## [WHAT YOU NEED TO DO]
Where the string "computer" occurs in a line of the data below, that line should be copied.

Dataset entries

[Start of Attachment]

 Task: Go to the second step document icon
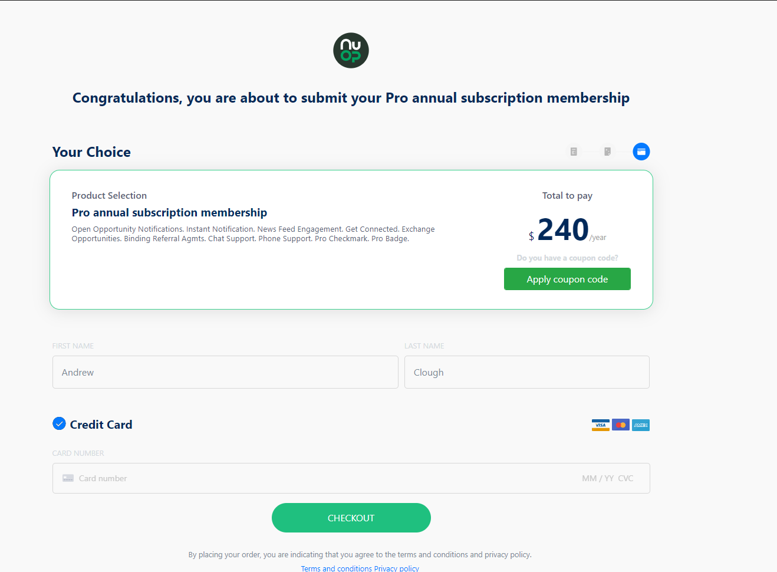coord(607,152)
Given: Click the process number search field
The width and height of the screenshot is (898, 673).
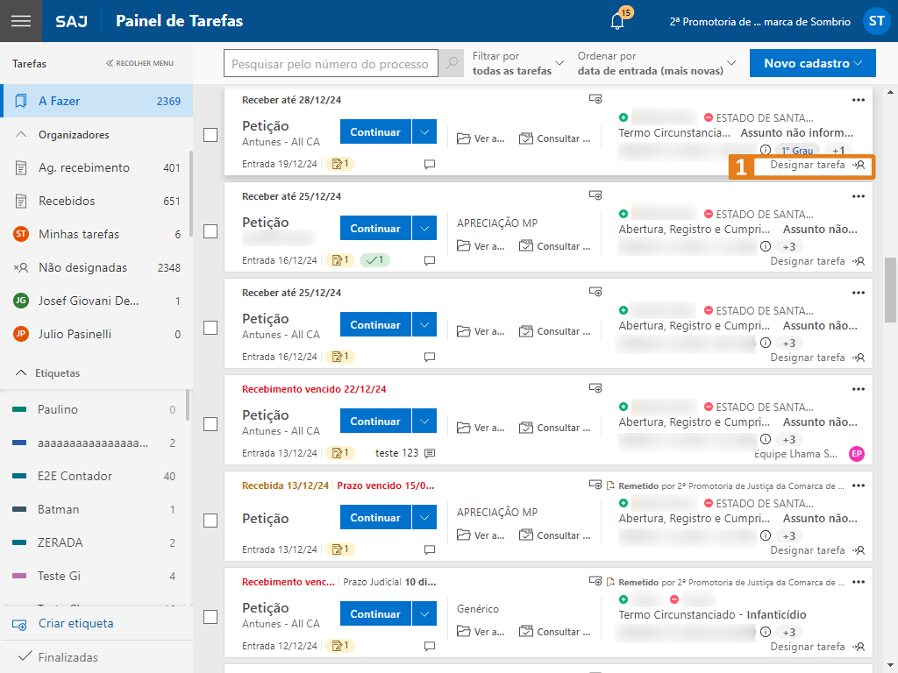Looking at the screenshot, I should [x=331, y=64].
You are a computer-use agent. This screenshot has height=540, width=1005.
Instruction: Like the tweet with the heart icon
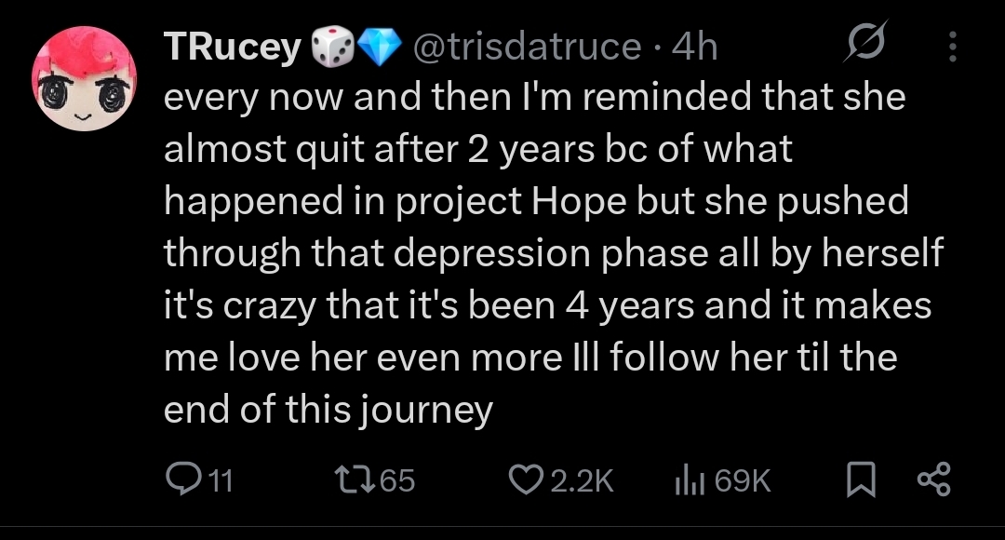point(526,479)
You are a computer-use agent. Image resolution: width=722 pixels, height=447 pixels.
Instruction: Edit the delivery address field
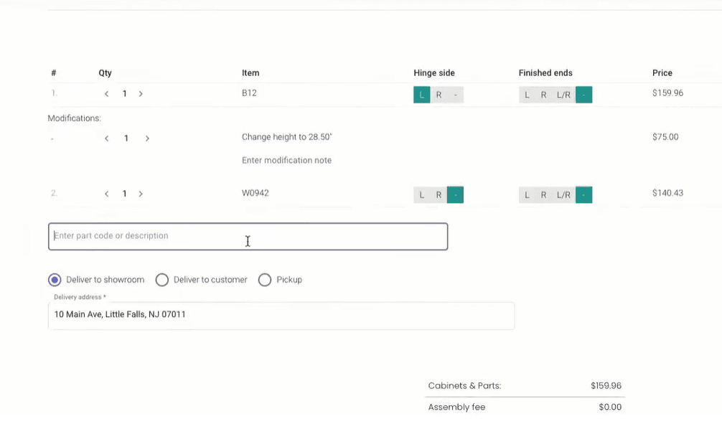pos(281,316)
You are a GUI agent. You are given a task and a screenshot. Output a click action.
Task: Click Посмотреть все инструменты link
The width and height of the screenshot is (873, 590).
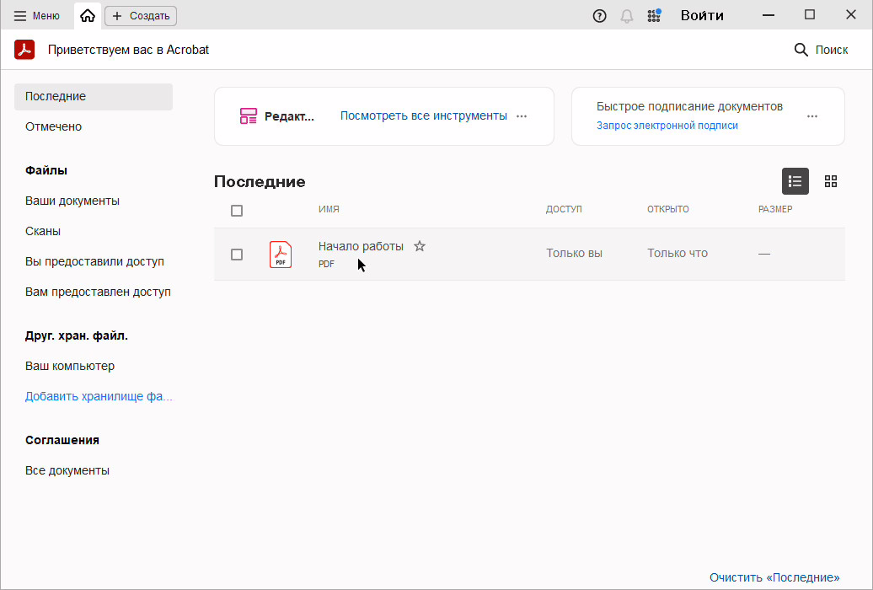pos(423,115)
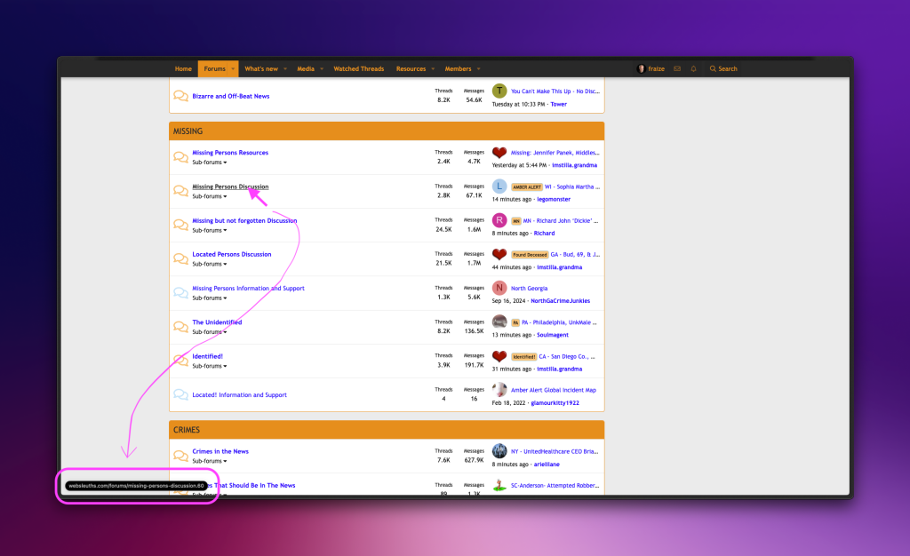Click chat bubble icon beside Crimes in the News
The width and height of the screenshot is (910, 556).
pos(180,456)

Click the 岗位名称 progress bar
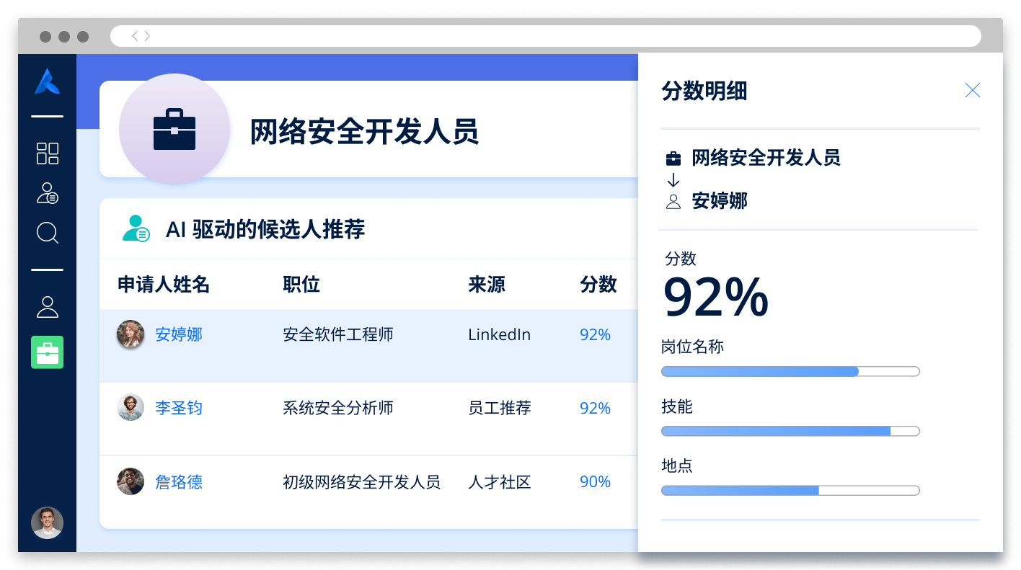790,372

[End of Attachment]
[Start of Attachment]

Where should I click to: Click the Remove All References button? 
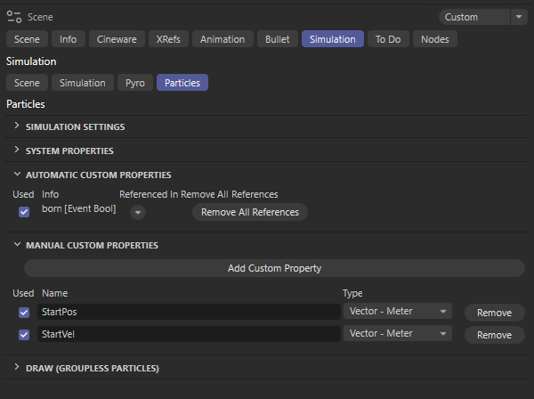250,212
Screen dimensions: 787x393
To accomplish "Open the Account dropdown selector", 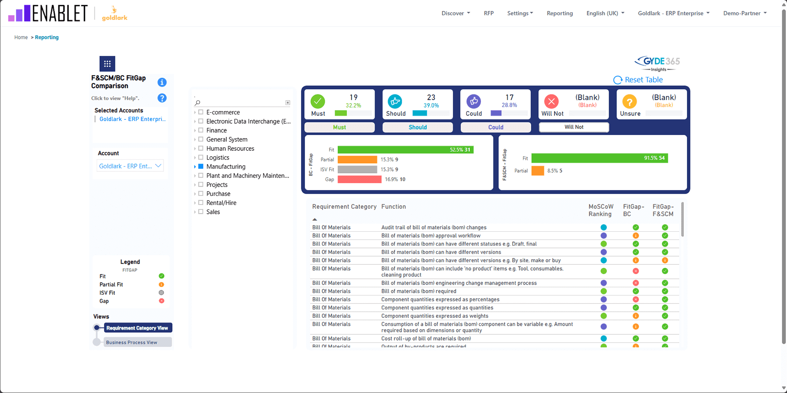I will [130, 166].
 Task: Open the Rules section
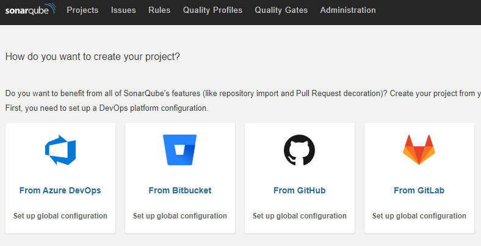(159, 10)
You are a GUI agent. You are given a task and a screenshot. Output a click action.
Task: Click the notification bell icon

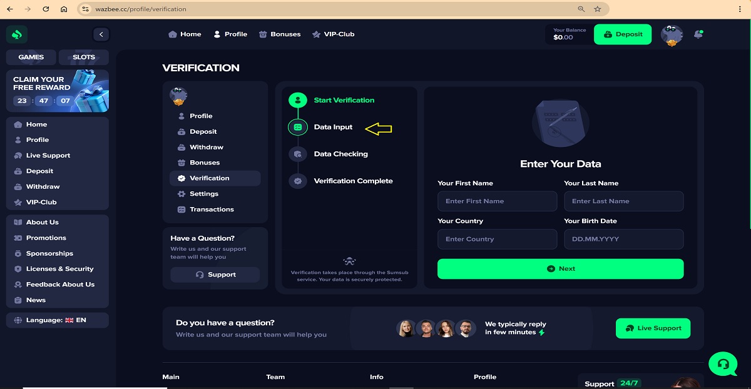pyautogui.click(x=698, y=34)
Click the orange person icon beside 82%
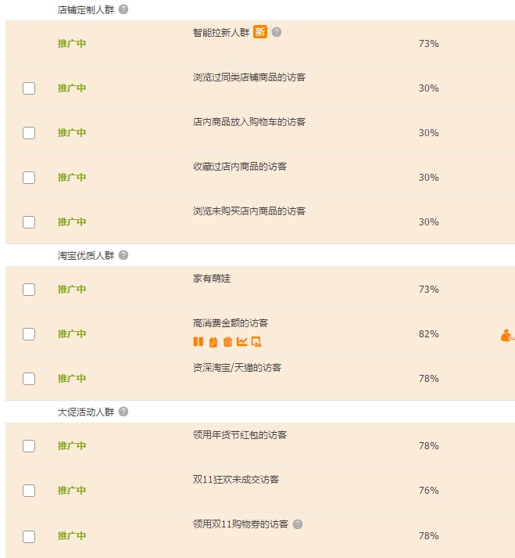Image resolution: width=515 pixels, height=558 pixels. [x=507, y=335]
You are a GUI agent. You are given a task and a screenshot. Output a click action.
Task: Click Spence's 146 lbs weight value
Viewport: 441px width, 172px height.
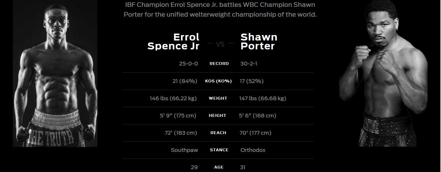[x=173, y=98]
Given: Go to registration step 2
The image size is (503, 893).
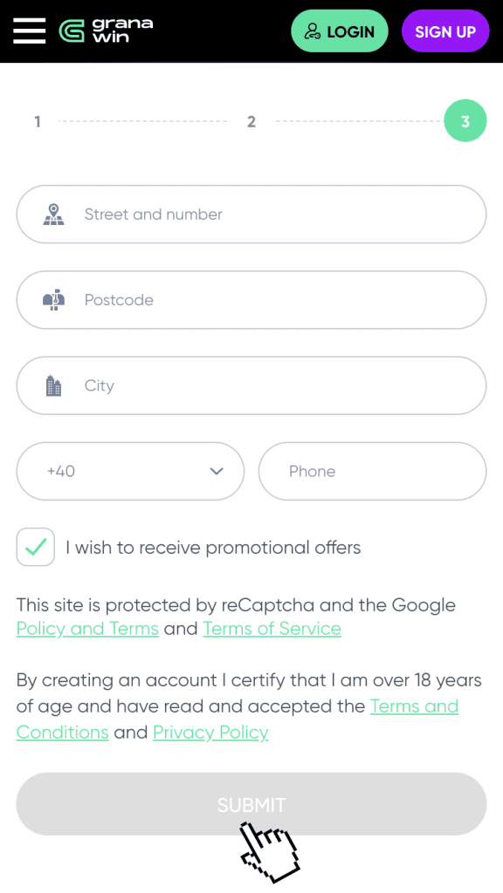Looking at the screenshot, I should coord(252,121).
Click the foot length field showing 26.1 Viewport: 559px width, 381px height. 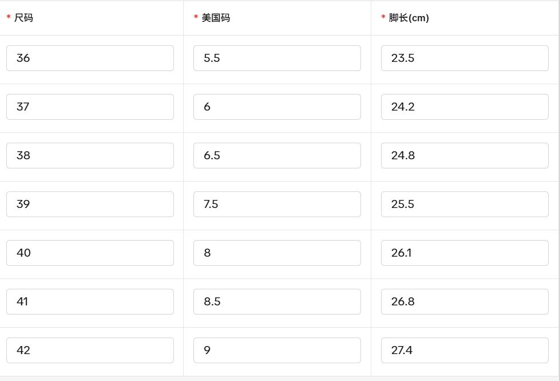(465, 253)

[End of Attachment]

## [OUTPUT OF THE EXERCISE]
You are a computer-use agent. This screenshot has height=540, width=1005.
You are a computer-use agent. Image resolution: width=722 pixels, height=447 pixels.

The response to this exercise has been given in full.